ACTION ITEM
A word-for-word transcript of the closing lines is required: from the one with "Click the 'Добавить в корзину' button" through the final line of the data.

Collected data:

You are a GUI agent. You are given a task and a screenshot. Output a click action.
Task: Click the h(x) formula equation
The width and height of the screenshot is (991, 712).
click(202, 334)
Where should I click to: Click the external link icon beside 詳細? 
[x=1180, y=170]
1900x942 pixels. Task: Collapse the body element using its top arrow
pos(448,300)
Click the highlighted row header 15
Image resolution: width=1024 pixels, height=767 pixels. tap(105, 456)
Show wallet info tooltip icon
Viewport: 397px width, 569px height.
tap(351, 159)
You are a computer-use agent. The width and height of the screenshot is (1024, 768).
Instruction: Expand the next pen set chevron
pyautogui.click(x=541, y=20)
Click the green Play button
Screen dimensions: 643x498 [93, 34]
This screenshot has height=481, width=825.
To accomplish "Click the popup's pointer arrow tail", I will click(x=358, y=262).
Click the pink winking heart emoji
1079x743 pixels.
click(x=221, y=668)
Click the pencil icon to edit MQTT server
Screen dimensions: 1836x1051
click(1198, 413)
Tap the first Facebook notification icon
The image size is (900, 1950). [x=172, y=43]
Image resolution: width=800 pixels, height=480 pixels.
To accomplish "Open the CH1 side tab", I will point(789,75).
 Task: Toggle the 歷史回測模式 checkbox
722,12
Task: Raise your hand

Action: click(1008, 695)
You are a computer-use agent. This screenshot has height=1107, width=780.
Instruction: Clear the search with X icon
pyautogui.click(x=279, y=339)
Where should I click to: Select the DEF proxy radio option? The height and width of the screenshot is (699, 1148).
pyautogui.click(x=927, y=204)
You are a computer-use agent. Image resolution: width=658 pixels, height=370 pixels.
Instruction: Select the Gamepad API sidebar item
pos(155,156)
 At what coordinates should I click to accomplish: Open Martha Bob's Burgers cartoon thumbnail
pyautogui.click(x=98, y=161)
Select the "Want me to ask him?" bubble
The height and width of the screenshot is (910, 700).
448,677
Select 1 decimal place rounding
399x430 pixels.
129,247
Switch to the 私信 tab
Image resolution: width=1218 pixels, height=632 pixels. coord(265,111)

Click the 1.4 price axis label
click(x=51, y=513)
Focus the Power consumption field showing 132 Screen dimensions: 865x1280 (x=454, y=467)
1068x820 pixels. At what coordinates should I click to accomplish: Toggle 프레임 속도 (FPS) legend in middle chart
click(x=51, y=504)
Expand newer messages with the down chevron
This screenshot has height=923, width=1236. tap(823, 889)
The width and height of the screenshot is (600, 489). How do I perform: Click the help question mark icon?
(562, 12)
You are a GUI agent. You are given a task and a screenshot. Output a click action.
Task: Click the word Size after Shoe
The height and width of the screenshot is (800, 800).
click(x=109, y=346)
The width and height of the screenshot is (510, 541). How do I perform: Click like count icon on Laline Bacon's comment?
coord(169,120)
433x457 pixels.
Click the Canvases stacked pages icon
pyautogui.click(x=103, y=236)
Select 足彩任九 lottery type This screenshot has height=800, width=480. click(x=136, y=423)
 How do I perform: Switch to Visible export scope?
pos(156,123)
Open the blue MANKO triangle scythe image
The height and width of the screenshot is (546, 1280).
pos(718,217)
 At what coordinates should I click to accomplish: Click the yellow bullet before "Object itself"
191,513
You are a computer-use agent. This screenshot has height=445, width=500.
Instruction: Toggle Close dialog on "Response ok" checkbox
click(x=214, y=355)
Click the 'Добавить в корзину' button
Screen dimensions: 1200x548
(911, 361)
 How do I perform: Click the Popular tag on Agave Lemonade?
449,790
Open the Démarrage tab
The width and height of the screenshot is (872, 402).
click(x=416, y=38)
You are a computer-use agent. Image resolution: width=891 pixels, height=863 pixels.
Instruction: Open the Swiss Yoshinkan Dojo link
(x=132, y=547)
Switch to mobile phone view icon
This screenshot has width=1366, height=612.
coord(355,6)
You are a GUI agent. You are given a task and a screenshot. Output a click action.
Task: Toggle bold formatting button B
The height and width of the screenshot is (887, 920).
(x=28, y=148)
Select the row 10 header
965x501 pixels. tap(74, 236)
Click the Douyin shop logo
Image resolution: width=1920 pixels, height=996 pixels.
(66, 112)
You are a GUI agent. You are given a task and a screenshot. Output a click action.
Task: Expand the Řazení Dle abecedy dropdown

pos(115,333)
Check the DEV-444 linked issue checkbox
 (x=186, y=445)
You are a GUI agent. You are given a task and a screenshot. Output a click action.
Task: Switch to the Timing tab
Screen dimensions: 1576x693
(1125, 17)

THE COMPLETED TASK
Click the 'Добавить в корзину' button
Screen dimensions: 1200x548
(911, 361)
 How do I perform: Click the Popular tag on Agave Lemonade?
449,790
Open the Démarrage tab
The width and height of the screenshot is (872, 402).
click(x=416, y=38)
You are a computer-use agent. Image resolution: width=891 pixels, height=863 pixels.
Instruction: Open the Swiss Yoshinkan Dojo link
(x=132, y=547)
Switch to mobile phone view icon
This screenshot has width=1366, height=612.
coord(355,6)
You are a GUI agent. You are given a task and a screenshot. Output a click action.
Task: Toggle bold formatting button B
The height and width of the screenshot is (887, 920).
(x=28, y=148)
Select the row 10 header
965x501 pixels. tap(74, 236)
Click the Douyin shop logo
Image resolution: width=1920 pixels, height=996 pixels.
(66, 112)
You are a GUI agent. You are given a task and a screenshot. Output a click action.
Task: Expand the Řazení Dle abecedy dropdown

pos(115,333)
Check the DEV-444 linked issue checkbox
 (x=186, y=445)
You are a GUI agent. You are given a task and a screenshot. Output a click action.
Task: Switch to the Timing tab
Screen dimensions: 1576x693
(1125, 17)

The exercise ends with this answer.